In the material below, the required lines run from the one containing "Таблица детских размеров (34, 1340)" through the one containing "Contact us (41, 2033)". Copy those lines exactly, ends included, and nothing else.

Dataset content Block Start

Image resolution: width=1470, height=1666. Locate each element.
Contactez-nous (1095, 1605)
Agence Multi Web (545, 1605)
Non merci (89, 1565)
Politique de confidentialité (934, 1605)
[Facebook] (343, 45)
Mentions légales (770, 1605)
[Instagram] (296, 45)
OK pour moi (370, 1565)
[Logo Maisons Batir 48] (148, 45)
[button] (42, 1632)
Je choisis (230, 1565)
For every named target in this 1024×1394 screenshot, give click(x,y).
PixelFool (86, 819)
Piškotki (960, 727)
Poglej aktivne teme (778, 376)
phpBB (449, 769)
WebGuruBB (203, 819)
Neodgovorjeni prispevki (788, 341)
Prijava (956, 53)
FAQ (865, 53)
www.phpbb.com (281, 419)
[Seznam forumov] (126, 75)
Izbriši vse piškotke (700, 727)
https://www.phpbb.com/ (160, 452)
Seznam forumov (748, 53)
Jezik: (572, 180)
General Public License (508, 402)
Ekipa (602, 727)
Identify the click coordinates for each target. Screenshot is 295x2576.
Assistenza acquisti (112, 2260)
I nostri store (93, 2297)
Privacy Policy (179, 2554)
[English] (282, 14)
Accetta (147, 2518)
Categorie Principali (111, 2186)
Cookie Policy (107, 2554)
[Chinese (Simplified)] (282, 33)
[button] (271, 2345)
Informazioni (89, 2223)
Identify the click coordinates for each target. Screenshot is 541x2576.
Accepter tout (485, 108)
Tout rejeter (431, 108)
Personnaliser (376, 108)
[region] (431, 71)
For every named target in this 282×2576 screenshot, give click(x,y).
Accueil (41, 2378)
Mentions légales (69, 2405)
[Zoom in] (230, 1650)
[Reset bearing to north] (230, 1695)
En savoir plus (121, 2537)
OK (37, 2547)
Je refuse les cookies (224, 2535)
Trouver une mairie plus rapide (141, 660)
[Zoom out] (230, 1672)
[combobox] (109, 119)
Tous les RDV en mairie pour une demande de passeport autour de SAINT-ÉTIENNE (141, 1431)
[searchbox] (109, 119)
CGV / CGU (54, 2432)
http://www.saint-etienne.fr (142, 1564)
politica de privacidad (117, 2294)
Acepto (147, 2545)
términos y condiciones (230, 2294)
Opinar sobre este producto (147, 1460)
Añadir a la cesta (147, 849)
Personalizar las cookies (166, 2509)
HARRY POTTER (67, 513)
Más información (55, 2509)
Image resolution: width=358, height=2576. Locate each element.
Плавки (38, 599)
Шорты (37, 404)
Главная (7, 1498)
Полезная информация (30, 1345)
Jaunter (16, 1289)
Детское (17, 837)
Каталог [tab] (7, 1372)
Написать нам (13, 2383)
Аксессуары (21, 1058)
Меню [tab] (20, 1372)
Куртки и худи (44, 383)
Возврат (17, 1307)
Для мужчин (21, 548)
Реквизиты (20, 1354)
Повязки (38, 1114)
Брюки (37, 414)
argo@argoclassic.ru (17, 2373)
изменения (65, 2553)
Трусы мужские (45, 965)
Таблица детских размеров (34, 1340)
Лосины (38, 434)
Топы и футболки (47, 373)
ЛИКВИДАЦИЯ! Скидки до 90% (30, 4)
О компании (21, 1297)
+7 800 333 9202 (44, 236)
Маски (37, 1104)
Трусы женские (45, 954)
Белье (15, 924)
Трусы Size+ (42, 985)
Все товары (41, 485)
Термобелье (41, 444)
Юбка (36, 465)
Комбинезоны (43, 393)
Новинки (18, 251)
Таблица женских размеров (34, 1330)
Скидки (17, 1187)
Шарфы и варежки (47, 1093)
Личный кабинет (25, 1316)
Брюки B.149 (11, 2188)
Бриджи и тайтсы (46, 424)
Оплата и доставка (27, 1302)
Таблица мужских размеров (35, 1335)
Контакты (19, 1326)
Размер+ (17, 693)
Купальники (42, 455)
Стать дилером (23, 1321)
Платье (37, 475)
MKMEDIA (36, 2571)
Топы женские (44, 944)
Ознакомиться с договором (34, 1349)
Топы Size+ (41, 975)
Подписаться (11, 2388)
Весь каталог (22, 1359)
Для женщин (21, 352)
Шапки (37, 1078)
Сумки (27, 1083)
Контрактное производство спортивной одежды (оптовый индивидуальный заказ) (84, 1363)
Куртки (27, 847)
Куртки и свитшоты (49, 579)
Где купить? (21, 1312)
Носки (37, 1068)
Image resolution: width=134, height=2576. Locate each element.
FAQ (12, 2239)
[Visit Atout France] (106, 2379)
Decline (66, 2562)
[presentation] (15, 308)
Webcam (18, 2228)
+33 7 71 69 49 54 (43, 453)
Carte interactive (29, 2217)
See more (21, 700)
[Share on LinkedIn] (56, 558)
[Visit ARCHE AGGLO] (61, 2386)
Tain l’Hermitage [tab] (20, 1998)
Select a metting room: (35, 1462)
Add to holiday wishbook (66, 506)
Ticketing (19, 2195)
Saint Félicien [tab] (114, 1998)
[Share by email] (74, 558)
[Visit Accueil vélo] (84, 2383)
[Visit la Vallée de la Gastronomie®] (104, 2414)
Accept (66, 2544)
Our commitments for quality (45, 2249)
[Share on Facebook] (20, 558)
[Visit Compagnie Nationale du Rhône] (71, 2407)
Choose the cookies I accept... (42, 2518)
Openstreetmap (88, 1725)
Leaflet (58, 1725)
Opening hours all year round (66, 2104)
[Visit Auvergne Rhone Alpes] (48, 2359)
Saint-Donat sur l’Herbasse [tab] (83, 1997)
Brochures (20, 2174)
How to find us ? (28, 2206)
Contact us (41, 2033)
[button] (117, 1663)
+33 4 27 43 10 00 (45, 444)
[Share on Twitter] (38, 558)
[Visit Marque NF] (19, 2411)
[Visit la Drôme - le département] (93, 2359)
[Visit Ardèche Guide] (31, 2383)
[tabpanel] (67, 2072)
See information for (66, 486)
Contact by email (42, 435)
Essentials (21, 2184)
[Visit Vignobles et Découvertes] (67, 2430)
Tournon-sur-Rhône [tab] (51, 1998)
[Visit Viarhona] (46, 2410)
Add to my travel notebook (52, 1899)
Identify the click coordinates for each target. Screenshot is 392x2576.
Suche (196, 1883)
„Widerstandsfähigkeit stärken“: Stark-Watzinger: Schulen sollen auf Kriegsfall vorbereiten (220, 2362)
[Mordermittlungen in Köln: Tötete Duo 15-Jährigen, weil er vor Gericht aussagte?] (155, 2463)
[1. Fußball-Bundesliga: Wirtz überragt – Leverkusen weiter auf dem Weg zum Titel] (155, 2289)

Dataset content Block End

| Output for this task |
Таблица детских размеров (34, 1340)
Лосины (38, 434)
Топы и футболки (47, 373)
ЛИКВИДАЦИЯ! Скидки до 90% (30, 4)
О компании (21, 1297)
+7 800 333 9202 (44, 236)
Маски (37, 1104)
Трусы женские (45, 954)
Белье (15, 924)
Трусы Size+ (42, 985)
Все товары (41, 485)
Термобелье (41, 444)
Юбка (36, 465)
Комбинезоны (43, 393)
Новинки (18, 251)
Таблица женских размеров (34, 1330)
Скидки (17, 1187)
Шарфы и варежки (47, 1093)
Личный кабинет (25, 1316)
Брюки B.149 (11, 2188)
Бриджи и тайтсы (46, 424)
Оплата и доставка (27, 1302)
Таблица мужских размеров (35, 1335)
Контакты (19, 1326)
Размер+ (17, 693)
Купальники (42, 455)
Стать дилером (23, 1321)
Платье (37, 475)
MKMEDIA (36, 2571)
Топы женские (44, 944)
Ознакомиться с договором (34, 1349)
Топы Size+ (41, 975)
Подписаться (11, 2388)
Весь каталог (22, 1359)
Для женщин (21, 352)
Шапки (37, 1078)
Сумки (27, 1083)
Контрактное производство спортивной одежды (оптовый индивидуальный заказ) (84, 1363)
Куртки (27, 847)
Куртки и свитшоты (49, 579)
Где купить? (21, 1312)
Носки (37, 1068)
Image resolution: width=134, height=2576. Locate each element.
FAQ (12, 2239)
[Visit Atout France] (106, 2379)
Decline (66, 2562)
[presentation] (15, 308)
Webcam (18, 2228)
+33 7 71 69 49 54 (43, 453)
Carte interactive (29, 2217)
See more (21, 700)
[Share on LinkedIn] (56, 558)
[Visit ARCHE AGGLO] (61, 2386)
Tain l’Hermitage [tab] (20, 1998)
Select a metting room: (35, 1462)
Add to holiday wishbook (66, 506)
Ticketing (19, 2195)
Saint Félicien [tab] (114, 1998)
[Share by email] (74, 558)
[Visit Accueil vélo] (84, 2383)
[Visit la Vallée de la Gastronomie®] (104, 2414)
Accept (66, 2544)
Our commitments for quality (45, 2249)
[Share on Facebook] (20, 558)
[Visit Compagnie Nationale du Rhône] (71, 2407)
Choose the cookies I accept... (42, 2518)
Openstreetmap (88, 1725)
Leaflet (58, 1725)
Opening hours all year round (66, 2104)
[Visit Auvergne Rhone Alpes] (48, 2359)
Saint-Donat sur l’Herbasse [tab] (83, 1997)
Brochures (20, 2174)
How to find us ? (28, 2206)
Contact us (41, 2033)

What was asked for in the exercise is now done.